Weird BBC article

https://www.bbc.co.uk/news/resources/idt-sh/jered_threatin

This guy sounds like a bit of a deluded loon.

Sounds to me like he's desperate for fame and thinks he should be famous instead of his brother and set up his own world tour.  Surely no talent agency would actually organise a tour for an act they represent that has no record deal, no album sales, etc?  Also if it was for real why would a record label only pay travel and £300 for the musicians when session musicians who tour with Beyonce and people are well paid?

Yes I read it all and believe that most of the third parties involved were just him and his wife given that a number of them don’t exist and even if they did their actions make no sense.  

Right.  So why did you ask this:

Surely no talent agency would actually organise a tour for an act they represent that has no record deal, no album sales, etc?  Also if it was for real why would a record label only pay travel and £300 for the musicians when session musicians who tour with Beyonce and people are well paid?

when you understand it was ALL just him and his wife?

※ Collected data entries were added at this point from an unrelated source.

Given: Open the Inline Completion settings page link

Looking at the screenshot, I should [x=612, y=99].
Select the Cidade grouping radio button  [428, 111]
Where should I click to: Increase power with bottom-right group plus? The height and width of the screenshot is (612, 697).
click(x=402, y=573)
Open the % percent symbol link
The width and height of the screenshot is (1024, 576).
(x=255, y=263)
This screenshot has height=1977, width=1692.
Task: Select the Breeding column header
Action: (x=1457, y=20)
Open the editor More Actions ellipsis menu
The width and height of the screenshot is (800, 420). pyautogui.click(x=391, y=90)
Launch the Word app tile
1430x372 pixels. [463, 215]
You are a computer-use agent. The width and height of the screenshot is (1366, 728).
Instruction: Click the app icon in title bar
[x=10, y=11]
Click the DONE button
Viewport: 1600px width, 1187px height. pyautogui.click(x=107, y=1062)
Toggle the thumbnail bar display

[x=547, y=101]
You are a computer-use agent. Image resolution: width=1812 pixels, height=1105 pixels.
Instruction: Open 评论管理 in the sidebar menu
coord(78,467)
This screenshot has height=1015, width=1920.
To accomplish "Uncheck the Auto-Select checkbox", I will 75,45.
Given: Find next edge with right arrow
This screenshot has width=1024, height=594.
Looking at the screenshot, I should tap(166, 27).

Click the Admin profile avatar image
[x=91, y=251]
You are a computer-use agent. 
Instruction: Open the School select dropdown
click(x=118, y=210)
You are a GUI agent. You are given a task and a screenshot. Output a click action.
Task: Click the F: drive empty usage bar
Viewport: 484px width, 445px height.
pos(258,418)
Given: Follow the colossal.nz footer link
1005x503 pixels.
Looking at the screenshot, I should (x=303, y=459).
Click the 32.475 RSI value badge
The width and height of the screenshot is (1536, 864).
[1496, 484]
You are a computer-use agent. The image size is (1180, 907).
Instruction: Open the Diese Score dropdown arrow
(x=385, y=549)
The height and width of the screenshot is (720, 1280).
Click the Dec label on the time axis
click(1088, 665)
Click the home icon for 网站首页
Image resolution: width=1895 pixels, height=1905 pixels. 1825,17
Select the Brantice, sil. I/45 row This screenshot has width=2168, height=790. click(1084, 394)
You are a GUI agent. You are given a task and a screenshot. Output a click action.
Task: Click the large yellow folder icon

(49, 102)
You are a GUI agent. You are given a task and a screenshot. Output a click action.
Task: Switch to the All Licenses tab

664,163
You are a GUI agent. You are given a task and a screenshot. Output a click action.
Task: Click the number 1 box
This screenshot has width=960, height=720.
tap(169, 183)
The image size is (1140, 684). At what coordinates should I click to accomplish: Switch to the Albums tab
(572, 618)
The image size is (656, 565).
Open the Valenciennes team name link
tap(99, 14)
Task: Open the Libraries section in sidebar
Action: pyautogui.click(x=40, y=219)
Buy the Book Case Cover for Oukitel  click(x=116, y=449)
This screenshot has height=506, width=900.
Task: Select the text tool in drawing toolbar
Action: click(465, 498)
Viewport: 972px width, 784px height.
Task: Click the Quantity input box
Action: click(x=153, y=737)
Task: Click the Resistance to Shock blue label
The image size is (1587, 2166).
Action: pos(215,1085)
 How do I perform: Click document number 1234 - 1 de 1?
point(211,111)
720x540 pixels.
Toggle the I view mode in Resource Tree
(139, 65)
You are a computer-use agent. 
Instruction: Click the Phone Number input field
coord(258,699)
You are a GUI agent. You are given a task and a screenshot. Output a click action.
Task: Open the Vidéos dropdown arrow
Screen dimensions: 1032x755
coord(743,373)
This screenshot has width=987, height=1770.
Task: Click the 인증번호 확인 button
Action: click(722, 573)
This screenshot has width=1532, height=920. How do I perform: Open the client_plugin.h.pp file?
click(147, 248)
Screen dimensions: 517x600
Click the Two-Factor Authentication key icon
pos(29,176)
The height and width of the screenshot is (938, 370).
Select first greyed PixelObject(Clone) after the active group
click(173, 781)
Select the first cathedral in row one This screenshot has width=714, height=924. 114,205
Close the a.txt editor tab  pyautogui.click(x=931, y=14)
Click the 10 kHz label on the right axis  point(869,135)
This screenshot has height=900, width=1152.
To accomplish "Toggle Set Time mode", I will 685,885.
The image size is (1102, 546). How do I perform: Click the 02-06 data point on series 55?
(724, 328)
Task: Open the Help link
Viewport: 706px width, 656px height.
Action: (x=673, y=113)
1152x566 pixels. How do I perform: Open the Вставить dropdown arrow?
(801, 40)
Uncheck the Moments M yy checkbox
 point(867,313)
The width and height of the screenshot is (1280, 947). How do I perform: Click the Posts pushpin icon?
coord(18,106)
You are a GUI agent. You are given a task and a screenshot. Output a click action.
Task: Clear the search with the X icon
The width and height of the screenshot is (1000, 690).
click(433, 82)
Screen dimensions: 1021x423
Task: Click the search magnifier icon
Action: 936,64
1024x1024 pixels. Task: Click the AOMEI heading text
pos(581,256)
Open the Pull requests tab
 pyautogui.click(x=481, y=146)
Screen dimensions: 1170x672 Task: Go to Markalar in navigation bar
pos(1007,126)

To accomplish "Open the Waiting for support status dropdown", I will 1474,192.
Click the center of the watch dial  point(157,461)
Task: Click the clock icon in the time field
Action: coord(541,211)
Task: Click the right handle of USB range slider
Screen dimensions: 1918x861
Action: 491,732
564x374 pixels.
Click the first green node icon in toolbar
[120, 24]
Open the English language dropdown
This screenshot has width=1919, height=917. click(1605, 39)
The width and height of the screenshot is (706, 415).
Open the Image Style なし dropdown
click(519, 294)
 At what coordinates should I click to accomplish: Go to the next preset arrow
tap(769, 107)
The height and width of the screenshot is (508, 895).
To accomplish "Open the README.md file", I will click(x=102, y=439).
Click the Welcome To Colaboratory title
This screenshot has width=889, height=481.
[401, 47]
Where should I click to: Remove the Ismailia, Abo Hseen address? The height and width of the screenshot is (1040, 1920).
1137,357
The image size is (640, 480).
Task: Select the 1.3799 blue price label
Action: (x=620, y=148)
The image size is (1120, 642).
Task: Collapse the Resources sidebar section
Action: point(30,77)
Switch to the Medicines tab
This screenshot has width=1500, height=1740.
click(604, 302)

Those questions are why I think it was all him as it makes no sense that any real agency organising a world tour would do those things.  If someone has no record sales you organise them a tour of local bars and clubs in their home market rather than a world tour.  Also if he was already a rock star why would he need to recruit a band and why would his agents hire him a guitarist with no track record rather than someone on their books with experience of touring?

Err no.  She was simply enquiring as to why you had turned your rapier sharp intellect to the question of whether it was all made up or not when he admitted in that very article that it was indeed all made up.

FFS.

Sails. People were questioning his claim to have always intended to get caught, not the fact that he did it.

Christ, I feel like Dogwarden trying to communicate with Chambers. 

It would still make a great film. He set it up perfectly. All kinds of deception, things that could possibly go wrong that did. It would appeal to every teenage kid who ever picked up a guitar in small town America and dreamed of being a rock star.

Why can't the journalist approach the news outlets Jere claims to have emailed, to confirm whether they did indeed receive the email prior to it all unraveling?

Ultimately though, even though it does seem the hoax was quite intricate and elaborate (or perhaps it just snowballed from some normal puffery), there is nothing too audacious about it, is there? I mean, it would be quite impressive if the guy couldn't play a single note on the guitar, but that's not the case. At least his bandmates must have been convinced enough from the practice sessions that the guy was legit.

Stix I was looking at Dusty's post of "I think he's made up the fact that he orchestrated the whole thing after the fact" which to me suggests that she doesn't think he orchestrated it which means someone else must have done...

So what she meant was he orchestrated it as a serious genuine tour but has then made up the fact that he orchestrated it all as a spoof to try and fool people?  I thought lawyers were aware of the need to say what they mean rather than something that can be interpreted as the opposite.